And he can't hit save until he enters all the rest of the metadata.
And if Microsoft Office in 1995 had had an easy way for us to say,
don't let anybody leave without filling out these four fields,
life would be much easier today.
For these sorts of things, yes, yes, yes.
So you mentioned a vertically focused,
I go to markets,
so I assume you're vertically focused,
and what markets are you going after?
Yeah, today the market
that we've enjoyed the most traction in
has been media,
and we're also targeting life sciences and oil and gas also.
And as I say, probably slightly more than two.
Sorry, go ahead.
No surprises there.
No surprises there.
Yeah.
Yeah, so the way I look at those markets is, you know,
one way is to say this is commercial high-performance computing.
See folks with really high-performance requirements that are using computers to analyze or create content.
But the other side of that, I think, that unifies all of these fields is it's humans and computers working together on analyzing and
creation. One thing that we've observed is when it's just an application that is the only data
accessor, there you tend to see a lot more adoption of object storage. And also that application is
going to track metadata associated with its stored assets on its own.
When there are humans on the other side of it, though, humans are great at creating things, and they're also great at creating waste product along the way that goes unindexed and not understood.
And so these verticals have this in common.
It tends to be places where there are people that are directing the creation and analysis of large amounts of data.
I'll give you a random example.
I was talking with a large biotech company recently that commented they had had a researcher visiting from Europe.
And he had stayed for about 90 days.
And sometime three months after his departure, they were sort of looking at the storage footprint.
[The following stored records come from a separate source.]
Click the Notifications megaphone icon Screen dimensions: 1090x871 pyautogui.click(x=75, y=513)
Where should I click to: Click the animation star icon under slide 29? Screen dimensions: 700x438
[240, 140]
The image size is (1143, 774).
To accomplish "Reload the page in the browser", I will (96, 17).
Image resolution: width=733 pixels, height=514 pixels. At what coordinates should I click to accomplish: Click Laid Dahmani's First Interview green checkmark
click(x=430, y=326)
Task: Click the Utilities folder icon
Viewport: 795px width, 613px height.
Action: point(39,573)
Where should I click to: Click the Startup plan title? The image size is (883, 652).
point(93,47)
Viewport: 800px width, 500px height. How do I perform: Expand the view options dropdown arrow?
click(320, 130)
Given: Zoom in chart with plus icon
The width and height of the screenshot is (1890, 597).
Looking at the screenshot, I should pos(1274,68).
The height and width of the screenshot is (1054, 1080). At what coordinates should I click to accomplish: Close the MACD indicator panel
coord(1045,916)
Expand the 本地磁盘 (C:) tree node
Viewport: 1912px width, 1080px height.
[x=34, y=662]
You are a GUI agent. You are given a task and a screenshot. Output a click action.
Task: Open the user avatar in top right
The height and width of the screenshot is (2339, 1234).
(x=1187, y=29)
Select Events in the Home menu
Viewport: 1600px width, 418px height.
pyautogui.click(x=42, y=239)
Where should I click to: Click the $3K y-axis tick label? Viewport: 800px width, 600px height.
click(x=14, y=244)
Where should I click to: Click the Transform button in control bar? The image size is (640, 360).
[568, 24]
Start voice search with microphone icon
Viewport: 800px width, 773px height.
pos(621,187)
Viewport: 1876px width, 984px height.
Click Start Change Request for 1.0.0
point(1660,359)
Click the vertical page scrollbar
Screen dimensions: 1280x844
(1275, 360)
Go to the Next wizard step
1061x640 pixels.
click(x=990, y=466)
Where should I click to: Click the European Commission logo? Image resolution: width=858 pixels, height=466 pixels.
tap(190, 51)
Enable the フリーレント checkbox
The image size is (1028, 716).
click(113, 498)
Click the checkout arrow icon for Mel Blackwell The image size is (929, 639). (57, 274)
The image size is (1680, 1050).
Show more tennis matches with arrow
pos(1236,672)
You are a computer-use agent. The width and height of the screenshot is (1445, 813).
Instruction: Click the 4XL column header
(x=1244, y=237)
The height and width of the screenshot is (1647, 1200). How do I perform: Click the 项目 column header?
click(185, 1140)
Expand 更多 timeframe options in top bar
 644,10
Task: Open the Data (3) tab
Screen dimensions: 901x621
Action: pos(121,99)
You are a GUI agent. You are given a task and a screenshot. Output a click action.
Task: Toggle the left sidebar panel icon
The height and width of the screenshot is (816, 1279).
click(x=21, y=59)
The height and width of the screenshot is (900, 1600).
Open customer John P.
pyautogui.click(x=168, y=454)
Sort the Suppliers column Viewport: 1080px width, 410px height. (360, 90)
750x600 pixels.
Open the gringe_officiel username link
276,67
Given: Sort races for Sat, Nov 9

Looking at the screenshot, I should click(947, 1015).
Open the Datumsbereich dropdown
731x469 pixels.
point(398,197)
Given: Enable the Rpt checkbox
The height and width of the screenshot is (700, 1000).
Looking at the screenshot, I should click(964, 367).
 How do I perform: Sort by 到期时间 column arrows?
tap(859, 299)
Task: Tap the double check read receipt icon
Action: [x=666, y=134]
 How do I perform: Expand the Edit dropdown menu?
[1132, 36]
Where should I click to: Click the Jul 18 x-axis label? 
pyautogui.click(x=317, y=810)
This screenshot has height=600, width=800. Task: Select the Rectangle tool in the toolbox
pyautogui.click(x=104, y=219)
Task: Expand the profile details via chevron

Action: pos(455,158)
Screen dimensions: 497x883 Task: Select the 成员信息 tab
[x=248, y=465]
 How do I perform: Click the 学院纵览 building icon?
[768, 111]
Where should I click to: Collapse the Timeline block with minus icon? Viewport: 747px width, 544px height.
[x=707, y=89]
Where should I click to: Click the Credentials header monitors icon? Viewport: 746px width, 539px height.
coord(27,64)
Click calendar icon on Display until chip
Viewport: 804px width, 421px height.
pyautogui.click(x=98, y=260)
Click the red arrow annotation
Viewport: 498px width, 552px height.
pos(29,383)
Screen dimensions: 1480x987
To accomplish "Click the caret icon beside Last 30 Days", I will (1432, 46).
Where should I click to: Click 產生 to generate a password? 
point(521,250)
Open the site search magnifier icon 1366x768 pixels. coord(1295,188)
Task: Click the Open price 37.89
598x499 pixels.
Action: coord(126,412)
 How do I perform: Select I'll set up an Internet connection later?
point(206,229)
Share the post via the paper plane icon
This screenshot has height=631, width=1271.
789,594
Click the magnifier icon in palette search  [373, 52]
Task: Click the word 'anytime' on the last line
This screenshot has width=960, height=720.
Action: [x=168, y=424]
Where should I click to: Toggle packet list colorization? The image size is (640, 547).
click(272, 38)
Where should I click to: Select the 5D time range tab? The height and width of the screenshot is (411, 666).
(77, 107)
The storage
footprint was about 30 petabytes total. And they said, you know, something's just not adding up
here. It's like someone came along and just sort of inflated the balloon a while ago. And it turns
out that this researcher had, during his tenure at the institution, created about a petabyte of data
and left it lying around all over this 30 petabyte file store.
And this organization had no way of enumerating all of the data that belonged to this person
or no way of understanding the fact that it was this person that had created this rapid growth and footprint.
And what we see is that when folks do have billions of files, you see this problem over and over and over again,
particularly when there are humans involved because the humans are making decisions.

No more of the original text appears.